Fast implementation of BWT in Lua

Question

local function fShallowCopy(tData)
    local tOutput = {}
    for k,v in ipairs(tData) do
        tOutput[k] = v
    end
    return tOutput
end

local function fLexTblSort(tA,tB) --sorter for tables
    for i=1,#tA do 
        if tA[i]~=tB[i] then 
            return tA[i]<tB[i]
        end
    end 
    return false 
end

function fBWT(tData)

    --setup--
    local iSize = #tData
    local tSolution = {}
    local tSolved = {}


    --key table--
    for n=1,iSize do 
        tData[iSize] = fRemove(tData,1)
        tSolution[n] = fShallowCopy(tData)
    end
    table.sort(tSolution,fLexTblSort)


    --encode output--
    for i=1,iSize do
        tSolved[i] = tSolution[i][iSize]
    end


    --finalize--
    for i=1,iSize do
        if fIsEqual(tSolution[i],tData) then
            return i,tSolved
        end
    end
    return false
end

Above is my current code for achieving BWT encoding in Lua. The issue is because of the size of the tables and lengths of loops it takes a long time to run. For a 1000 character input the average encoding time is about 1.15 seconds. Does anyone have suggestions for making a faster BWT encoding function?

the biggest slowdowns appear to be in fLexTblSort and fShallowCopy. I have included both above the BWT function as well.

Answer 1

If I see right, your algorithm has complexity O(n^2 log n), if the sort is quicksort.
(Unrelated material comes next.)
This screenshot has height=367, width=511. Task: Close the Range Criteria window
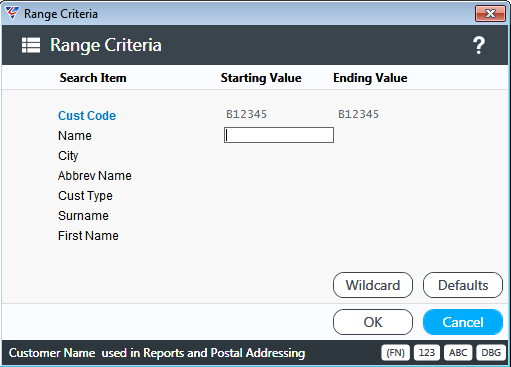click(x=490, y=14)
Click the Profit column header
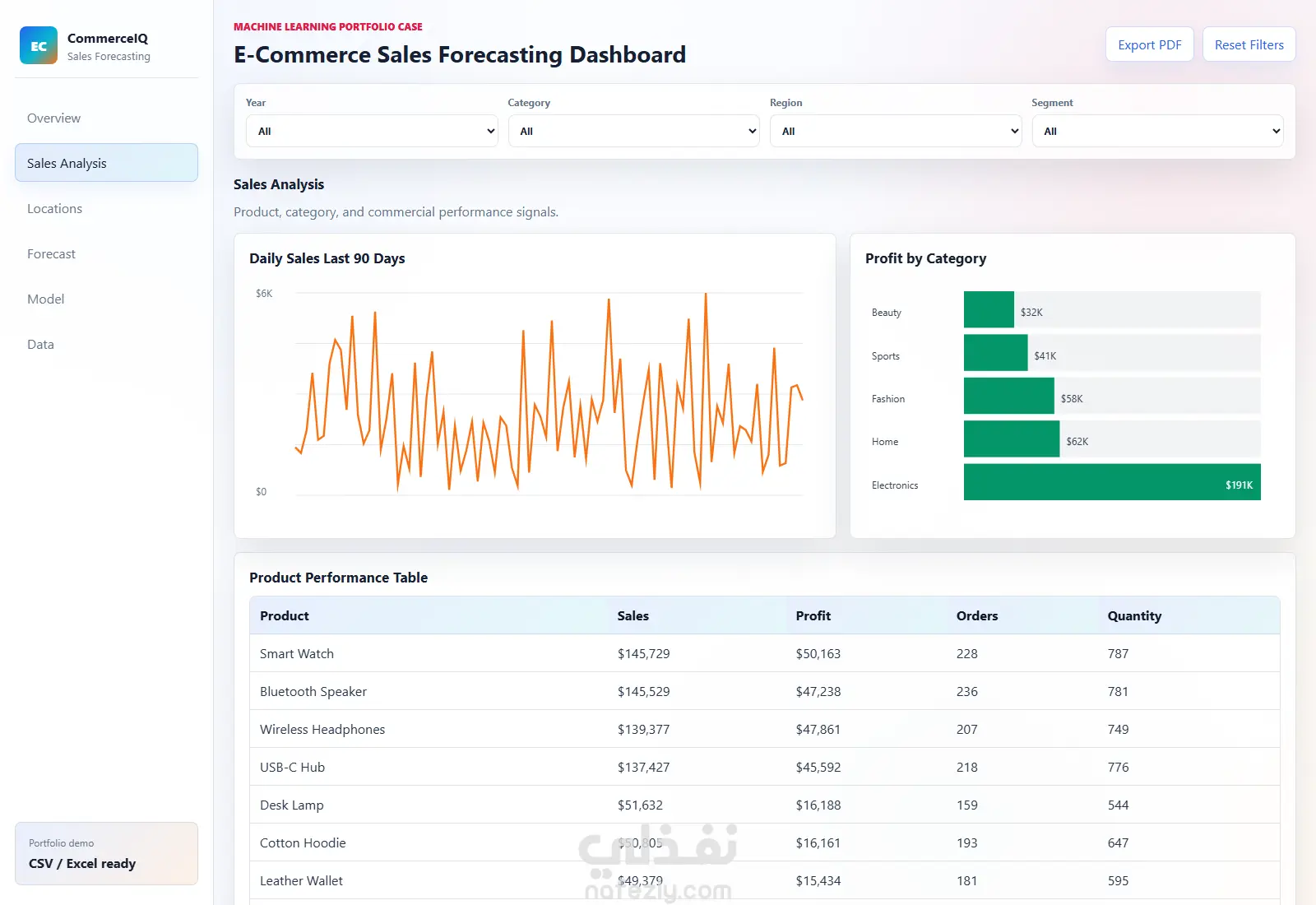 point(813,615)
The comparator function fLexTblSort takes O(n) itself for each pair of values you compare.

As I checked with my implementation from few years back, I see possible space to improve. You create all the possible rotations of the tData, which takes also a lot of time. I used only single data block and I stored only starting positions of particular rotations. You also use a lot of loops which can shrink into less.

Mine implementation was in C, but the concept can be used also in Lua. The idea in some hybrid pseudocode between your Lua and C.

function fBWT(tData)

  local n = #tData
  local tSolution = {}
  for(i = 0; i < n; i++)
    tSolution[i] = i;

  --table.sort(tSolution, fLexTblSort)
  quicksort(tData, n, tSolution, 0, n)

  for(i = 0; i < n; i++){
    tSolved[i] = tData[(tSolution[i]+n-1)%n];
    if( tSolution[i] == 0 )
        I = i;
  }

  return I, tSolved
end

You will also need your own sort function, because the standard does not offer enough flexibility for this magic. Quicksort is a good idea (you might avoid some of the arguments, but I pasted just the C version I was using):

void swap(int array[], int left, int right){
    int tmp = array[right]; 
    array[right] = array[left];
    array[left] = tmp;         
}

void quicksort(uint8_t data[], int length, int array[], int left, int right){
    if(left < right){ 
        int boundary = left;
        for(int i = left + 1; i < right; i++){ 
            if( offset_compare(data, length, array, i, left) < 0 ){
                swap(array, i, ++boundary);
            }
        }
        swap(array, left, boundary);
        quicksort(data, length, array, left, boundary);
        quicksort(data, length, array, boundary + 1, right);
    }     
}

The last step is your own comparator function (similar to your original, but working on the rotations, again in C):

/**
 *  compare one string (fixed length) with different rotations.
 */
int offset_compare(uint8_t *data, int length, int *array, int first, int second){
    int res;
    for(int i = 0; i < length; i++){
        res = data[(array[first]+i)%length] - data[(array[second]+i)%length];
        if( res != 0 ){
            return res;
        }
    }
    return 0;
}

This is the basic idea I came up with few years ago and which worked for me. Let me know if there is something not clear or some mistake.